И кругом на мили и мили простирался густой лес. Он был скорее серым, чем зеленым, горные хребты и долины кутались в него, как в одеяло, в складках одеяла текли реки.
Торнхилл никогда не видел ничего, кроме Лондона, весь мир представлялся ему таким же Лондоном, ну разве только с парочкой попугаев и пальм. Разве могут воздух, вода, земля, скалы быть устроены так по-чужеземному? Странное, невероятное место.

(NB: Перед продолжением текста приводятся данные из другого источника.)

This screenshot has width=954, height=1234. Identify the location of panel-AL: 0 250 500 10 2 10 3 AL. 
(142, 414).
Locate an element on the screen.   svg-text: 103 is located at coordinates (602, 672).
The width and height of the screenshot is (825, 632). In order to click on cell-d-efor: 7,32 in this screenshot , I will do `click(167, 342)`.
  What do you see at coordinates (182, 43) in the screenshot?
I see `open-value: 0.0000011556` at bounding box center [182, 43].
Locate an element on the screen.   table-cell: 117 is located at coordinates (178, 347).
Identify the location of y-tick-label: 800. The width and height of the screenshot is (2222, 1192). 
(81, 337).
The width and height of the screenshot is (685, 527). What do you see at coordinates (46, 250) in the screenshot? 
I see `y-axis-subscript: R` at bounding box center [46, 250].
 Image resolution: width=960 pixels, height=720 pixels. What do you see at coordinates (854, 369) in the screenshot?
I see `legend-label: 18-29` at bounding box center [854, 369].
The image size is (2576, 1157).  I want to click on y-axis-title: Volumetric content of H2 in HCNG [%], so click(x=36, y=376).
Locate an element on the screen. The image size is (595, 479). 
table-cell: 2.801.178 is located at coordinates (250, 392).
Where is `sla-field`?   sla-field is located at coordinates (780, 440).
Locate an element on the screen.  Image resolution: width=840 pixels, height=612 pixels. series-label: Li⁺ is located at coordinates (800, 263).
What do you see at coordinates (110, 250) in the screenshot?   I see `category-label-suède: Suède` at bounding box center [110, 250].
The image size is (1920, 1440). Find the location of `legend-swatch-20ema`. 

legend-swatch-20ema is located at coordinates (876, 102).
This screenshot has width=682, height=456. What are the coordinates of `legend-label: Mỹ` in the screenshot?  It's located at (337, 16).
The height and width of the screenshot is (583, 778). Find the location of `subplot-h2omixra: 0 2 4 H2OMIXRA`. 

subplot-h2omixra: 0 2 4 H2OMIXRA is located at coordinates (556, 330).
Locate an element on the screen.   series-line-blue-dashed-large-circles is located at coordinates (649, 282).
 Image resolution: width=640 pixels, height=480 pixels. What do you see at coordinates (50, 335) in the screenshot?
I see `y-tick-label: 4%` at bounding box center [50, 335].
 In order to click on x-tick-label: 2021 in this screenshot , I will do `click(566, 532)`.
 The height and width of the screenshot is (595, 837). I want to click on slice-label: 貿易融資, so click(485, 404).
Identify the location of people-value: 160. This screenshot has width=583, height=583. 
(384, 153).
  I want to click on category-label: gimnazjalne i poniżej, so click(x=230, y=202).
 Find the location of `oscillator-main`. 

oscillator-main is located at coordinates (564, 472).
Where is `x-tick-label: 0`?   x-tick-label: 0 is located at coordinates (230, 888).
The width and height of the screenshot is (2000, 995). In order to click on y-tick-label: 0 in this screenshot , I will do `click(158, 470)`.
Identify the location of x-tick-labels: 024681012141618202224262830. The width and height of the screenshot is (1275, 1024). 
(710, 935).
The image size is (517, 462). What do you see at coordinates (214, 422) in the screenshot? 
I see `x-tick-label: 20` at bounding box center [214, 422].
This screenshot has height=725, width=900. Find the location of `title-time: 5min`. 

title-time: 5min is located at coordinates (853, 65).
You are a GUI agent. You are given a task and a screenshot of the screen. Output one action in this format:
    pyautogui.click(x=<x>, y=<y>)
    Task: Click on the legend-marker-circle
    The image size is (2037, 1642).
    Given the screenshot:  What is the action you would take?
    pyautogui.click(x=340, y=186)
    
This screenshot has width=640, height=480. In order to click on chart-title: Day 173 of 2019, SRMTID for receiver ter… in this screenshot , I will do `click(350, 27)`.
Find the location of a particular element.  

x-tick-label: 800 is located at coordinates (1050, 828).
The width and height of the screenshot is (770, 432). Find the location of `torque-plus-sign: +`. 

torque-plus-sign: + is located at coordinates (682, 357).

И все годы его собственной жизни этот залив был здесь, и всегда он так же вгрызался в землю. Он трудился, словно проклятый, склонив голову, во тьме и грязи Лондона, а все это время дерево, которое сейчас шелестело толстыми листьями у него над головой, тихо дышало, тихо росло. Сменялись незнакомые ему сезоны солнца и жары, ветра и дождя. Это место существовало задолго до него. И будет продолжать шевелиться, дышать, быть самим собою и после того, как его не станет, все будет идти по кругу, эта земля будет наблюдать, ждать, жить своей собственной жизнью.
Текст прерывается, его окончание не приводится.